Por eso de mi ser las facultades
consagro a lo que fué, y en mi memoria
sólo de antiguos tiempos y de edades
pasadas vive la dorada historia.
Deploro las presentes vanidades
mirando al tiempo aquel de fe y de gloria,
y cruzo la centuria de la ciencia
a la luz del fanal de mi creencia.

Otros que ven tu luz, su fe y su aliento
consagren a tu espléndida grandeza,
¡oh siglo! Yo mi ceguedad lamento;
mas no hay en ti ni en mí culpa o torpeza.
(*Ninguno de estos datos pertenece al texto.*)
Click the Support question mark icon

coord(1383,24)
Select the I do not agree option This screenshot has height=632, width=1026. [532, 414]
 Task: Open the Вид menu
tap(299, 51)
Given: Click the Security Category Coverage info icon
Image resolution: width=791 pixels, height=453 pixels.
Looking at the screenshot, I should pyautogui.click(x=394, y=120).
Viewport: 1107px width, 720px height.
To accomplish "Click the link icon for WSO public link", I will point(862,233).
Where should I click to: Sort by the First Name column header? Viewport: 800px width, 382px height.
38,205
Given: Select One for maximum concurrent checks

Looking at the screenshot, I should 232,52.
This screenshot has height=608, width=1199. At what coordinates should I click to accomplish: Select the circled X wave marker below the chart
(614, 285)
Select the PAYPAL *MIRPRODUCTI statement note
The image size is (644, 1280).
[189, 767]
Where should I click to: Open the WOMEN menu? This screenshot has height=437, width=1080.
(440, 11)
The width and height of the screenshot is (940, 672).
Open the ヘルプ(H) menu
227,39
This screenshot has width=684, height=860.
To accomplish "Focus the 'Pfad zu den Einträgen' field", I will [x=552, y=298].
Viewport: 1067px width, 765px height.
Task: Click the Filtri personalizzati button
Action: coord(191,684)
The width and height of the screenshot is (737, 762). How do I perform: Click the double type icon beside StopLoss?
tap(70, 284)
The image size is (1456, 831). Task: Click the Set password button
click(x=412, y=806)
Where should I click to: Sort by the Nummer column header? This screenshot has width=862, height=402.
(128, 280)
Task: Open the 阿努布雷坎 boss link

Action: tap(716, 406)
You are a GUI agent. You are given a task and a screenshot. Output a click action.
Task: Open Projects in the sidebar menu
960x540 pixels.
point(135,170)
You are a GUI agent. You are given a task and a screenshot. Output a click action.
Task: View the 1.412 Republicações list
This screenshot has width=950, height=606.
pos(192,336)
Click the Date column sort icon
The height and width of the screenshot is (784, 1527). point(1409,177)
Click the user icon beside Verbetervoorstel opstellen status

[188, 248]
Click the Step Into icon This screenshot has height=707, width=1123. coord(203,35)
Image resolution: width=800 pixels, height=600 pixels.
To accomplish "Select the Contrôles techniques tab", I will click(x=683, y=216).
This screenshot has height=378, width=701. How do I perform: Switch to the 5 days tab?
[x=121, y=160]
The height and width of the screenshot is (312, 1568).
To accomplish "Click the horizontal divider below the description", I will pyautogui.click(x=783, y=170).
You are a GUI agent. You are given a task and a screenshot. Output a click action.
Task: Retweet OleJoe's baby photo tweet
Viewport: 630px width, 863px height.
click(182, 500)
¿Quién sabe si al marcarme nacimiento
erró un siglo tal vez naturaleza,
y a este mundo mortal me envió su mano
algún siglo más tarde o más temprano?

Como quiera que sea, en mi garganta
rebosando la voz, la poesía
inflamando en mi ser su llama santa,
voy a dar a los vientos la voz mía
cual de ave loca que perdida canta:
oye ¡oh preclaro siglo! la armonía.
Canta tú del saber la omnipotencia;
yo cantaré mi fe: Dios es la ciencia.